Fans of the following teams regularly perform versions of the viking clap:

- Esteghlal fans performed the Viking clap immediately after the end of the UEFA Euro 2016; With each clap, they call their team nickname "S.S".
- Persepolis supporters began using the Viking clap immediately since Branko Era.
- Canberra Raiders fans began using the chant in 2016 after the Icelandic version came to prominence.
- Carolina Hurricanes perform a variant called "The Storm Surge."
- India national football team have started using the viking clap since Blue Pilgrims was formed. It was used by the India national team during both the 2019 AFC Asian Cup and 2022 FIFA World Cup qualification (AFC).

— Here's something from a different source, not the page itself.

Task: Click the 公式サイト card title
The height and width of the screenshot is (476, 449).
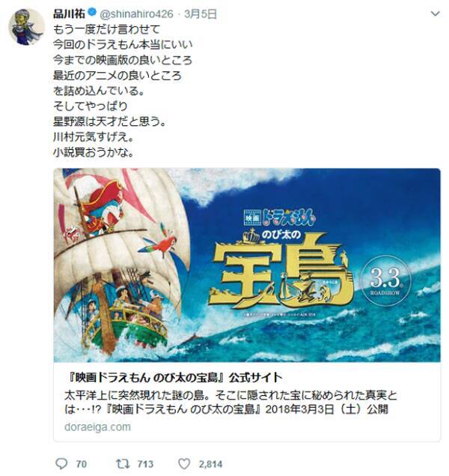Action: tap(174, 378)
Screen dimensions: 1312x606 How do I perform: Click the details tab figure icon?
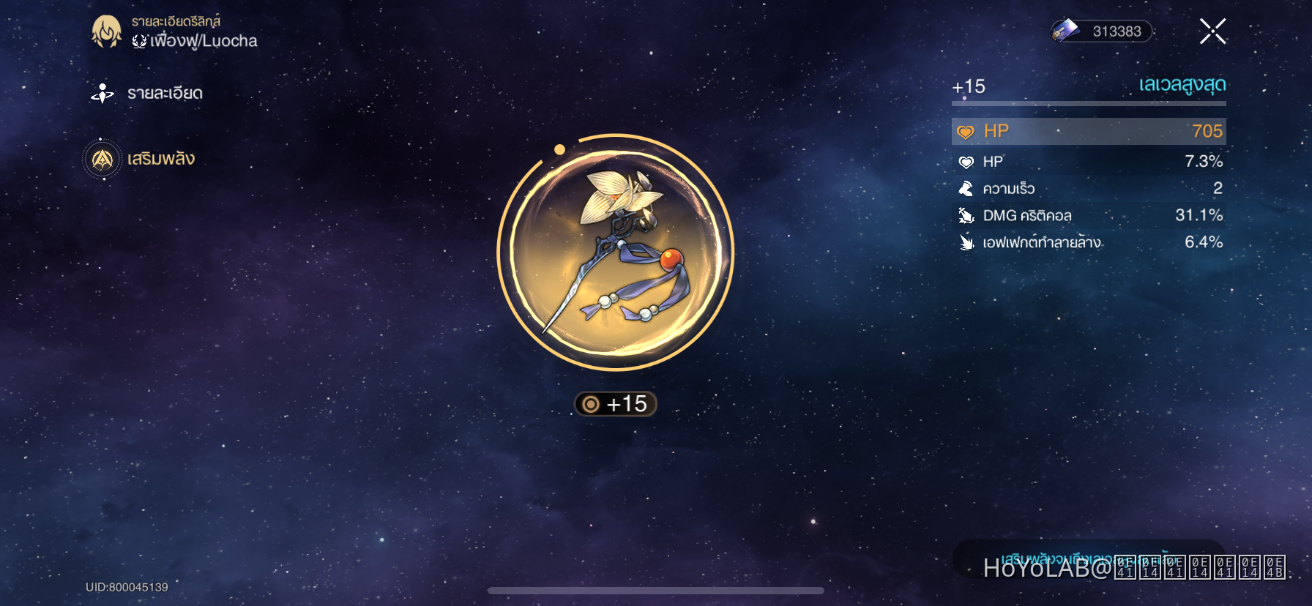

- Minnesota Vikings chant 'skol' rather than the 'huh' since 2016.
- Seattle Sounders FC perform a variant called "Boom, Boom, Clap" dating to before the club was reformed in 2009, chanting 'hey' rather than 'huh'.
- Toronto fans have performed the "Boom, Boom, Clap" chant since 2008.
- The "Boom, Boom, Clap" chant has been performed by fans of Atlanta United since the club's inception in 2017, chanting the letters 'A–T–L' in succession on each clap.
- Seattle's variation of the "Boom, Boom, Clap" began being used by fans of the United States men's national soccer team following its introduction during a 2014 FIFA World Cup qualifier against Panama in Seattle. Eventually, the letters 'U–S–A' replaced 'hey' as the chant, echoing Atlanta's version.
- Cruzeiro fans started performing the 'Viking Clap' after each home game finish since 2022, becoming a recurrent chant of the crowd in the following years.; before that, Cruzeiro used a variant of the Iceland first-team jersey as their second uniform throughout the year of 2018.
- Vancouver Canucks used the 'Viking clap' at the final career home game for now-retired Swedish twins Daniel and Henrik Sedin on April 5, 2018.
- Bolton Wanderers fans started doing it in 2022 to show support for their new Icelandic striker Jón Daði Böðvarsson.
- Kerala Blasters fans began using the Viking clap since 2017 after its popularity reached in India.
- The Ottawa Charge of the PWHL have performed the Thunder Clap storm surge with their fans at both the TD Place and Canadian Tire Centre following wins since their inaugural season in 2024.
- The Norway national football team and their fans went viral during the 2026 FIFA World Cup performing a variant known as the Viking row. The Storting also participated in the chant as well.
- The Portland Hearts of Pine perform the clap at the start of the first and second halves, chanting "Hearts" after each clap.